London Stock Exchange Rejects .NET For Open Source
ChiefMonkeyGrinder writes "This summer, the London Stock Exchange decided to move away from its Microsoft .Net-based trading platform, TradElect. Instead, they'll be using the GNU/Linux-based MillenniumIT system. The switch is a pretty savage indictment of the costs of a complex .Net system. The GNU/Linux-based software is also faster, and offers several other major benefits. The details provide some fascinating insights into the world of very high performance — and very expensive — enterprise systems. ... [R]ather than being just any old deal that Microsoft happened to lose, this really is something of a total rout, and in an extremely demanding and high-profile sector. Enterprise wins for GNU/Linux don't come much better than this."

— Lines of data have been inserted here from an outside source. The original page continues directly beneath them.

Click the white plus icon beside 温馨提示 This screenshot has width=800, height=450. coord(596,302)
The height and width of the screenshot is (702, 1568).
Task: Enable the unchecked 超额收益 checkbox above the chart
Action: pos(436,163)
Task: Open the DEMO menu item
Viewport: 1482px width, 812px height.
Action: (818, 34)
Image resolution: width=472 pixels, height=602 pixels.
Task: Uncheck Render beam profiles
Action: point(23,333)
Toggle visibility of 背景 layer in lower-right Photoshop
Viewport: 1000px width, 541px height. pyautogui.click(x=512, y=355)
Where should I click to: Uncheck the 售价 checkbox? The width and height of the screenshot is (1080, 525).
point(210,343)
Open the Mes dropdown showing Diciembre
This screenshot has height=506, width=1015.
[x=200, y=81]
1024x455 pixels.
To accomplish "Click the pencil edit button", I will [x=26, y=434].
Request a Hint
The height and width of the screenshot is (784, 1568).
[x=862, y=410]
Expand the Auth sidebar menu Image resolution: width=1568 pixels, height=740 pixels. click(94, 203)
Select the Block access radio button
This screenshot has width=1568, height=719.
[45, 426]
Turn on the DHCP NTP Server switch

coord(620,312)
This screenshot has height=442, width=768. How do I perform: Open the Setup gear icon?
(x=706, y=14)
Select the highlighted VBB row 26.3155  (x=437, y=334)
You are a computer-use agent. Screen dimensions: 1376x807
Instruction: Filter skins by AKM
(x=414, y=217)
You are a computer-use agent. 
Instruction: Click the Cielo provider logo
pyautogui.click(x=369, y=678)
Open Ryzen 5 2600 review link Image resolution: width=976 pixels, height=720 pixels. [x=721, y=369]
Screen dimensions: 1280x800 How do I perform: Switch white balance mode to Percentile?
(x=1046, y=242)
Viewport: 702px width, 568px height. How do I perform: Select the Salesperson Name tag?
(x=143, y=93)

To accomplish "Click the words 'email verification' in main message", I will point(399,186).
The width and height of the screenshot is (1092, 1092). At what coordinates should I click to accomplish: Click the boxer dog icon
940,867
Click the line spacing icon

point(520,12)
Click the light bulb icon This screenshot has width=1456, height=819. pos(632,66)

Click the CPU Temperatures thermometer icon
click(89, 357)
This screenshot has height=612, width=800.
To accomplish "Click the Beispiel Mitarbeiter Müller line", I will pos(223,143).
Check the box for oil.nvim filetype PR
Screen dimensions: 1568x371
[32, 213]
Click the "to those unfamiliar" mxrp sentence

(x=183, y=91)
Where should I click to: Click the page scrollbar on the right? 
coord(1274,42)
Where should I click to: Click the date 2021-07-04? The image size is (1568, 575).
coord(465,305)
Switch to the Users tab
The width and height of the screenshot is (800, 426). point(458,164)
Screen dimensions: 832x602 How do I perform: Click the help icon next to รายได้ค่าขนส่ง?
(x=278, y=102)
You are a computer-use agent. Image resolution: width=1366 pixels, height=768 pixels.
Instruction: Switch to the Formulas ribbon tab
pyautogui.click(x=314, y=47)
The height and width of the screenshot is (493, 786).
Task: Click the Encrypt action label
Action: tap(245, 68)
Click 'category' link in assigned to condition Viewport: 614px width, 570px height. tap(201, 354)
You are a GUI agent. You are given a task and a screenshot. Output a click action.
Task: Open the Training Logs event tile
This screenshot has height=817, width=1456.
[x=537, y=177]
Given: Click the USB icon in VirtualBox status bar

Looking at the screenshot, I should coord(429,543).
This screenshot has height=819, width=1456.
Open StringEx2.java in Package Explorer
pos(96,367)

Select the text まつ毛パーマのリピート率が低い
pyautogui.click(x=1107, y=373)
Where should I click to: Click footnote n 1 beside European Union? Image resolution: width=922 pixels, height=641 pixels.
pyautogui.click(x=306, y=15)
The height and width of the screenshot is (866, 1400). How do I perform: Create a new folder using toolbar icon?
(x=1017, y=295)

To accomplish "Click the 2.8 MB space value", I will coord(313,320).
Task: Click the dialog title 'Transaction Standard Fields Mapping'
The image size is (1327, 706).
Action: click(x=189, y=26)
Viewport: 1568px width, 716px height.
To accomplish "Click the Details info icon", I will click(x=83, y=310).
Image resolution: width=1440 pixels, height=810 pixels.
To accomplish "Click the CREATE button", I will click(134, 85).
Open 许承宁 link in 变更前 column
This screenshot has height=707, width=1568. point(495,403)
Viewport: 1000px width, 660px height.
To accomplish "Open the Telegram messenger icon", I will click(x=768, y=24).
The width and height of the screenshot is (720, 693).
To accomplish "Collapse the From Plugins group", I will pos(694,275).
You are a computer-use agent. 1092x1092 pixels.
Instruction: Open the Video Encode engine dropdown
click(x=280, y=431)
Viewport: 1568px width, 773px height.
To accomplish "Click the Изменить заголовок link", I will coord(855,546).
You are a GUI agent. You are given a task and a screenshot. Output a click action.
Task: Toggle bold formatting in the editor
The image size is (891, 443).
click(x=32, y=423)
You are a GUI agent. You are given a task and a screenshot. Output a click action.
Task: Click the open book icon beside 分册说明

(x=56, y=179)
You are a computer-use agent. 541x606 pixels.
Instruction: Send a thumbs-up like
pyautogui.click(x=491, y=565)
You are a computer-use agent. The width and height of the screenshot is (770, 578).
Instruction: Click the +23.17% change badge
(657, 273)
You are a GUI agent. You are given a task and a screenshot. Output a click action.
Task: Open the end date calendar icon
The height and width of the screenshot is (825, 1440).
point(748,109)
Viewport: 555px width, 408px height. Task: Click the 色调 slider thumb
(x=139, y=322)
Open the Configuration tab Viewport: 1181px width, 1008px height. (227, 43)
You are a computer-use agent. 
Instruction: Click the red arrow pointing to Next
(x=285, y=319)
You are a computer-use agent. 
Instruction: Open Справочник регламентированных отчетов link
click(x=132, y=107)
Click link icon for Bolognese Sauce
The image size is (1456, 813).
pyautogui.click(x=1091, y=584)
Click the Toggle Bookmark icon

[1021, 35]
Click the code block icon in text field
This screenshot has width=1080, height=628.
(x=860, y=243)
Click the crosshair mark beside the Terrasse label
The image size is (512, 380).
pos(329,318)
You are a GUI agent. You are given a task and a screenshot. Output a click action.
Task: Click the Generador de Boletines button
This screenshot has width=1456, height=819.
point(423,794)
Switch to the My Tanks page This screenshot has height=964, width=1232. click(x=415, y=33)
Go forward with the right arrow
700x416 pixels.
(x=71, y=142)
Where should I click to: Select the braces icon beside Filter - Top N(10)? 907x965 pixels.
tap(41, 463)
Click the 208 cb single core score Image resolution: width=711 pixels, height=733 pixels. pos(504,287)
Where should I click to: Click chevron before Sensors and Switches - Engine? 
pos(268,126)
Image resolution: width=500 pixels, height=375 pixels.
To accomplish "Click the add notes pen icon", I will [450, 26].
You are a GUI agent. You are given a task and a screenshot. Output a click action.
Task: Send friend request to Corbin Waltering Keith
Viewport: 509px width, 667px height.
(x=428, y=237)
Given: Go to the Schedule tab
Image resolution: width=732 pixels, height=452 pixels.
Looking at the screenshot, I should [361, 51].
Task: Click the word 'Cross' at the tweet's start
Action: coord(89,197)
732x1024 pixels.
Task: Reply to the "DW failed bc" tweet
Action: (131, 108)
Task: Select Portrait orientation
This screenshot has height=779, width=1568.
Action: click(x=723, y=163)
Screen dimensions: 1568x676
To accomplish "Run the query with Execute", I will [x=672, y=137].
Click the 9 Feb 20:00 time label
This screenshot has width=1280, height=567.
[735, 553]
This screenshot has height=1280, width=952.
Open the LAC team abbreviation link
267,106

Why is this news? Sun/Solaris dominated the high-end financial sector for ages...any exchange/trading house/equity firm/etc that is using Windows is insane IMHO. Linux is just the most recent unix platform to show up in the sector, it's not revolutionary...
How disingenuous.
While it is 2.3ms faster it is also compared to 0.4ms (vs 2.7) making it 6.75 *times* faster.
Sub ms latency in trading is a critical requirement for this application and .net on windows just wasn't up to the task.
As a performance expert, this doesn't surprise me. In my opinion, current .net implementations are fundamentally unsuited to hard RT.
Ian Ameline
Hehe:) For those that are interested, they still have a InfoElect case study from 2006 posted on their site, which I believe was the the precursor to TradElect.
You didn't read the article did you?
It was cheaper for them to buy the WHOLE COMPANY that had built this technology, than it was to continue running/maintaining a .NET application. The .NET application was built and maintained by accenture, who can just as easily hire cheap devs in india or sri lanka as any other outsourced IT consultancy.
Also, they specifically state multiple times that the .NET solution would not scale to meet their needs, the quoted stats are 2.7ms/transaction in .NET and the linux app performs the same transaction in .4ms... So the linux system can handle 6-7 times the transactions on the same hardware...
They are talking about scaling up from 100 million transactions a day to 5-6 billion, so, yeah having to buy 6 times less hardware will probably save them some cash.
If you had read the earlier articles on the TradElect fiasco, you would have known that it was basically written and designed by Microsoft itself. Accenture had a very heavy involvement in the project straight from Redmond.
So yes, this is an outright condemnation of the quality of Microsoft's products.
Mart
"I know I will be modded down for this": where's the option '-1, Asking for it'?
Uhh... I've never seen this level of RTFA and.. man this is slashdot where that is the norm.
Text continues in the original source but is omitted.